What better way to start a new year than a book that is ”like having a light shone on your understanding”.
Prisoners of Geography – Ten maps that tell you everything you need to know about global politics by Tim Marshall offers prescient insights into the way the land on which we live has always shaped – and constrained us. This book looks at why – and what’s happened since …
Geopolitics describes the ways in which international affairs can be understood through geographical factors; not just the physical landscape – the natural barriers of mountains or connections of river networks – but also climate, demographics, cultural regions and access to natural resources.
Factors that impact, from political and military strategy to language, trade and religion.

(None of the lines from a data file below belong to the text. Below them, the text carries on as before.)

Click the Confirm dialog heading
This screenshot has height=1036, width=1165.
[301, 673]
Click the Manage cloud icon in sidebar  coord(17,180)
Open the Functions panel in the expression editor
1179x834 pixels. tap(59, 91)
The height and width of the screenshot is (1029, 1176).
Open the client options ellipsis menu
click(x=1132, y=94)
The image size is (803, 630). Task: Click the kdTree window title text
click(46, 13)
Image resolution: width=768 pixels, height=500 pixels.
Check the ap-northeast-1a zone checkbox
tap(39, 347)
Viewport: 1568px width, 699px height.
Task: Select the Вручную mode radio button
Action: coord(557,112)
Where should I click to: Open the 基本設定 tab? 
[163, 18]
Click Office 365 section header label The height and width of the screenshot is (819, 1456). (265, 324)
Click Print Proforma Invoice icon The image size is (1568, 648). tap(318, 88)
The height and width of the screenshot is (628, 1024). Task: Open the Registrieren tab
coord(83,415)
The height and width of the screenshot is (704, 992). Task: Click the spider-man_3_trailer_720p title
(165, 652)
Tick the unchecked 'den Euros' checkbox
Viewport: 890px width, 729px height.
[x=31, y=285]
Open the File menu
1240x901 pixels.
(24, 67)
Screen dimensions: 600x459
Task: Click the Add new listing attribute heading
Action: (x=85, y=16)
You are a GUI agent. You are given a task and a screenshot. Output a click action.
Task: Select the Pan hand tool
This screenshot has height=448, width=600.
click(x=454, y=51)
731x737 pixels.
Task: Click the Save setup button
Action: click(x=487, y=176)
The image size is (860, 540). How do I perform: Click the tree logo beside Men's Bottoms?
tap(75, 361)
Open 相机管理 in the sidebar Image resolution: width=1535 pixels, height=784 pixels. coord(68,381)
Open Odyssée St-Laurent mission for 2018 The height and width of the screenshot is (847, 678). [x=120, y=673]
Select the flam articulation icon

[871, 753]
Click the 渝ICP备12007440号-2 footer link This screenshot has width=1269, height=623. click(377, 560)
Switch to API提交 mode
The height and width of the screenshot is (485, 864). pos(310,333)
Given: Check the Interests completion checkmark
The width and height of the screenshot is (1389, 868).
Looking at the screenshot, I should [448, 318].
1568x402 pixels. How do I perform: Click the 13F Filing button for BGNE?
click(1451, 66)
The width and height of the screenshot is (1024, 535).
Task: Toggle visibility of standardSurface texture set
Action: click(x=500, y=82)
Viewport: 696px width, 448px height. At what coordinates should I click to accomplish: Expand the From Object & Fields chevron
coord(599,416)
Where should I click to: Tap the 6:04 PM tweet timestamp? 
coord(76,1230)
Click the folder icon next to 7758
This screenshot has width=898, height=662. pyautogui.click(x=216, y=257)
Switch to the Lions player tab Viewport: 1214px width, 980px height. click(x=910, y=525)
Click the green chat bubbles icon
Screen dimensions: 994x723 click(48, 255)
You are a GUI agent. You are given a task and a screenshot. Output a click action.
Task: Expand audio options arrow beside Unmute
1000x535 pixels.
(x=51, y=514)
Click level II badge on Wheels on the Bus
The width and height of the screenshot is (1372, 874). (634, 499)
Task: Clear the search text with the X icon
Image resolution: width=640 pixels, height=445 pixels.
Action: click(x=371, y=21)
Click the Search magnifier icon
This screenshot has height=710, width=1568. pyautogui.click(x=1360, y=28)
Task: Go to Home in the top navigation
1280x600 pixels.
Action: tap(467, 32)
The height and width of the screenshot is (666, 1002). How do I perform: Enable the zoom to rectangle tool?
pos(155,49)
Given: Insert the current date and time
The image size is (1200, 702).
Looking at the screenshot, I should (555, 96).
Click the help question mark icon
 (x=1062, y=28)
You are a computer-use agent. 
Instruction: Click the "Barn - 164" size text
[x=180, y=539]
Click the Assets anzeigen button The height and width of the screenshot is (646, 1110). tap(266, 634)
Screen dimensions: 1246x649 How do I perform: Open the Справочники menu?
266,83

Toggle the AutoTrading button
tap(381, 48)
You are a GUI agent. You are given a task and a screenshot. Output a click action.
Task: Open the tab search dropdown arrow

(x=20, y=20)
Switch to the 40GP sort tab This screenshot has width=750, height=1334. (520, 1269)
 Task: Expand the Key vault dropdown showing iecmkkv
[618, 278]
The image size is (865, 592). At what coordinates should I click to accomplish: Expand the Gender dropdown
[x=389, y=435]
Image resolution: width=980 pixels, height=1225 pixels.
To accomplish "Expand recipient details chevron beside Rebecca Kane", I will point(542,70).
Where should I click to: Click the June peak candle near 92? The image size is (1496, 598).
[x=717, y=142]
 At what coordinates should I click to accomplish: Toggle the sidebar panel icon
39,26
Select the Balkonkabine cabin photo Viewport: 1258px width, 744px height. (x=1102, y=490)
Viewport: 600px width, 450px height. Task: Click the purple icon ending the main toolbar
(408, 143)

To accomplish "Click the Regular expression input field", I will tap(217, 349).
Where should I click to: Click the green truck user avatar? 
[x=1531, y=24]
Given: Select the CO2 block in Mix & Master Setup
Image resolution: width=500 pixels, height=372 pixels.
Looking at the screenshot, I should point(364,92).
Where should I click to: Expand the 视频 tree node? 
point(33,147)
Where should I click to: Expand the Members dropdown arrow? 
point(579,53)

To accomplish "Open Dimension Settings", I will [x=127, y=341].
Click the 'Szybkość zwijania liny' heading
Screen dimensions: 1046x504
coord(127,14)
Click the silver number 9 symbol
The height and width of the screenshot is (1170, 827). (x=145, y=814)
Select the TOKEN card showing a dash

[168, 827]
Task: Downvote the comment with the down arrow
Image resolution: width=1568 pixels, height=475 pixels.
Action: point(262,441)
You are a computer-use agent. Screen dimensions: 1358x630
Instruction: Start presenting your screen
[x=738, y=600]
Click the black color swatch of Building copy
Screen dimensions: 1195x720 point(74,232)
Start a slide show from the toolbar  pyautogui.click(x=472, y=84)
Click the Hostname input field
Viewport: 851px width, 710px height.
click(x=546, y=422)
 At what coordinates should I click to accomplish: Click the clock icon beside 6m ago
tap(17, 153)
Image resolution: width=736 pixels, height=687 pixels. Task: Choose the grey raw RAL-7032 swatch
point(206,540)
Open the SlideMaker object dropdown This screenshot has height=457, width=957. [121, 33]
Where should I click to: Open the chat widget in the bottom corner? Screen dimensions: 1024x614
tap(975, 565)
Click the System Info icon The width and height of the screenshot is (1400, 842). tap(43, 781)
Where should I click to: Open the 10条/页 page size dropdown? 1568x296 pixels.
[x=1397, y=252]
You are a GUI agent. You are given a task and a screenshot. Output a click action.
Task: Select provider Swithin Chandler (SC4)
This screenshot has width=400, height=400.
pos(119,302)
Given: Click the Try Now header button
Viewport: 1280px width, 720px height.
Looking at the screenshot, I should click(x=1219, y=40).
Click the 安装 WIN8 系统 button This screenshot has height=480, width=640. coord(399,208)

Africa is a huge continent. Few people realisese how big it is. This is because most of us use the standard Mercator world map. This method of map-drawing, invented by Flemish cartographer Gerardus Mercator in 1569, found favour because it preserved local angular relationships, making navigation easier.
But it also massively distorts size and distances as you get closer to the two poles, because it’s tough to represent a three-dimensional world in a two-dimensional map.
In fact Africa is three times bigger than the USA. You could fit the USA, Greenland, India, China, Spain, France, Germany and the UK into Africa and still have room for most of Eastern Europe.
Africa is far, far longer than usually portrayed, which explains what a momentous achievement it was to round the Cape of Good Hope – and is a reminder of the importance of the Suez Canal to world trade, since this reduced the sea journey from Western Europe to India by 6,000 miles.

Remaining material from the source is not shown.